There are two basic control setups within Warhammer. The default is a context-sensitive mode that focuses on key actions and allows new players to jump right into the action. Here, you only have to worry about moving your army and attacking your opponent. More advanced players can enable an optional control scheme that allows for tighter control and a bit more micromanagement. Either way, you never take control of individual units save for the hero characters. You're always selecting and moving like groups of troops.
Arranging your troops can be done at any time, both before the level begins and while you are in the midst of combat. This is a core element of play because enemy troops will always focus on your weakest point. Going into battle with your grunts up front and archers providing support from behind is a sound strategy, but if you then turn to face another opponent and end up absentmindedly leaving your archers exposed on the front lines, they're going to get slaughtered. Individual groups of troops can change formation as well as location, allowing for more complex tactical moves.
Unit variety is one of the game's strengths, with more than 100 different unit types available for use across six different armies and three different campaigns. The Empire, High Elves, the Hordes of Chaos and the Skaven from Mark of Chaos are all here, along with the new armies of the Dark Elves, Goblins and Orcs.

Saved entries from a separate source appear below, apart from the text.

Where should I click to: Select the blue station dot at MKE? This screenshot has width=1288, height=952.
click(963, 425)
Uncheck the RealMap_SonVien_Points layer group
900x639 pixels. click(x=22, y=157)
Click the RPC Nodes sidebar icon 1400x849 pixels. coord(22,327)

Along with archers and grunts, expect to see cavalry, siege weapons, heroes and mercenaries. Hero units have the ability to cast spells, can be used to temporarily boost offensive and defensive skills of standard troops, and can duel one-on-one with enemy hero units.
Keeping your hero alive is important, but so is maintaining your existing troops. As you progress through the game, all surviving troops earn experience from every battle. More experienced troops gain a stat increase, which helps keep up morale as well as improve their ability to fight effectively.

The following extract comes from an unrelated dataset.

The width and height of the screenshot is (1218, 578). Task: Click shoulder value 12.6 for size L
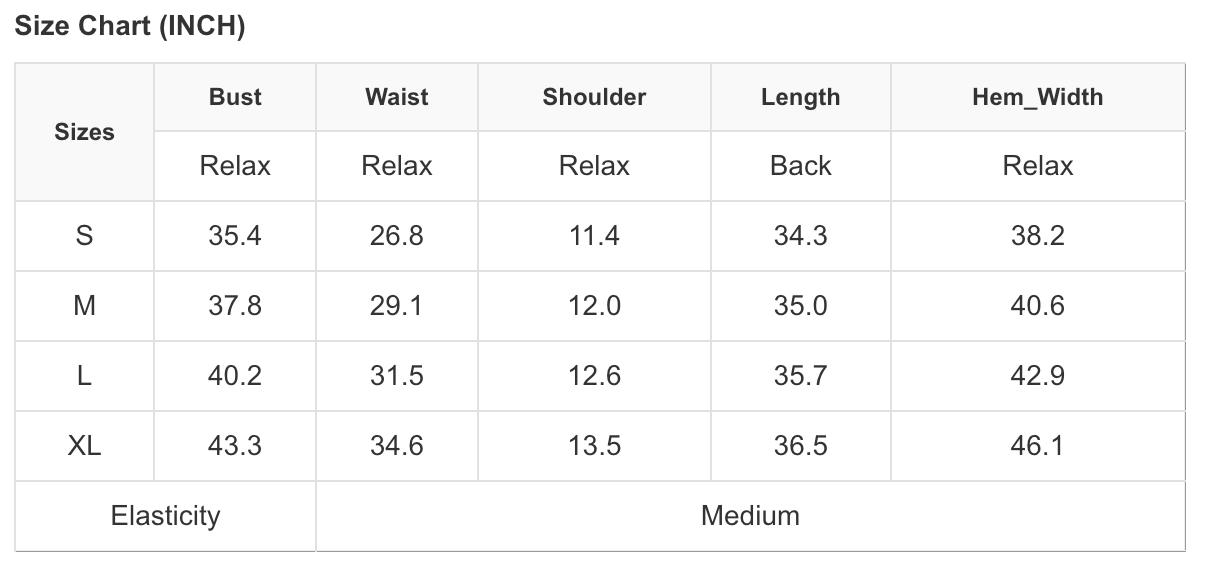coord(594,376)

Movement with the Xbox 360 controller was surprisingly intuitive for the most part, though quickly switching between unit types in the heat of battle could get a little overwhelming. Because of the vast amount of on-screen action, it was also easy to temporarily lose track of enemy forces as your troops surrounded them. This could be alleviated somewhat by zooming in, though more than once, we inadvertently ordered our troops to move on, only to realize that a handful of opposing fighters were still left alive and kicking.

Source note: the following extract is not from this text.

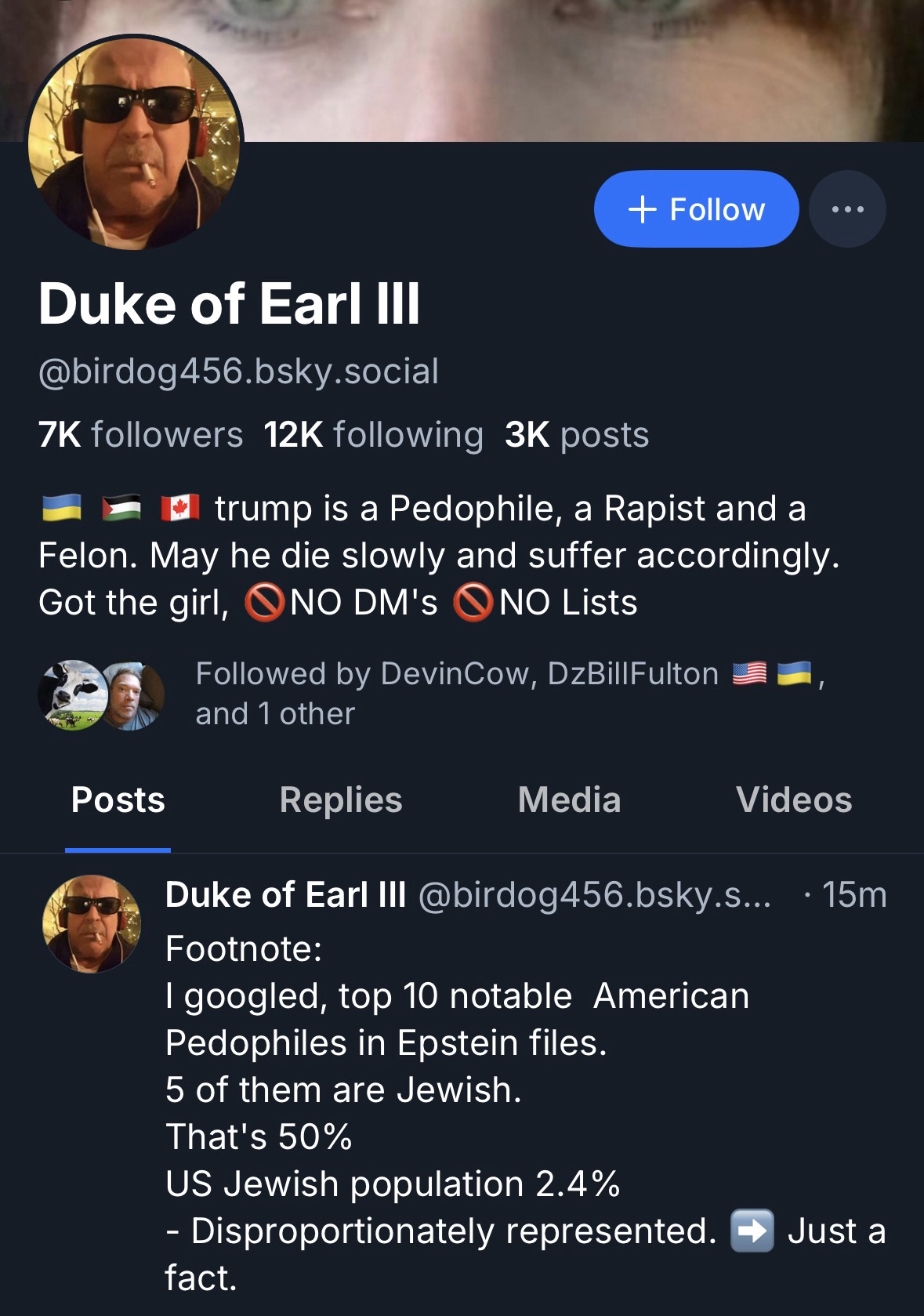
Task: Open the large circular profile avatar
Action: [134, 142]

Because of all the action, we can't imagine trying to play Warhammer: Battle March on a standard-definition TV screen. Sure, it looks great on an HDTV, but force it into a standard-def 480i composite or S-Video out, and the end result is likely going to be a blurry mess. This is one title that may require a HD display out of simple necessity.
We weren't able to fire up any of the multiplayer modes, but Warhammer: Battle March will support up to four-player combat via Xbox Live. Options will include team-based play as well as standard free-for-all modes.
Trying to cram a real time strategy game onto a console can often be an exercise in futility (Starcraft 64, anyone?), but from the looks of things, Warhammer: Battle March appears to have made the jump without too much being lost in translation. Given that it offers up both the original game and the brand-new expansion pack, Warhammer: Battle March also strikes a chord with the value-minded gamers out there.
Historically, Warhammer games have always been more popular in Europe than in the U.S., but both Namco and THQ (with its excellent Dawn of War series) have been doing their part to make sure stateside gamers feel the Orc love. We'll have the final word next month, when Warhammer: Battle March hits store shelves.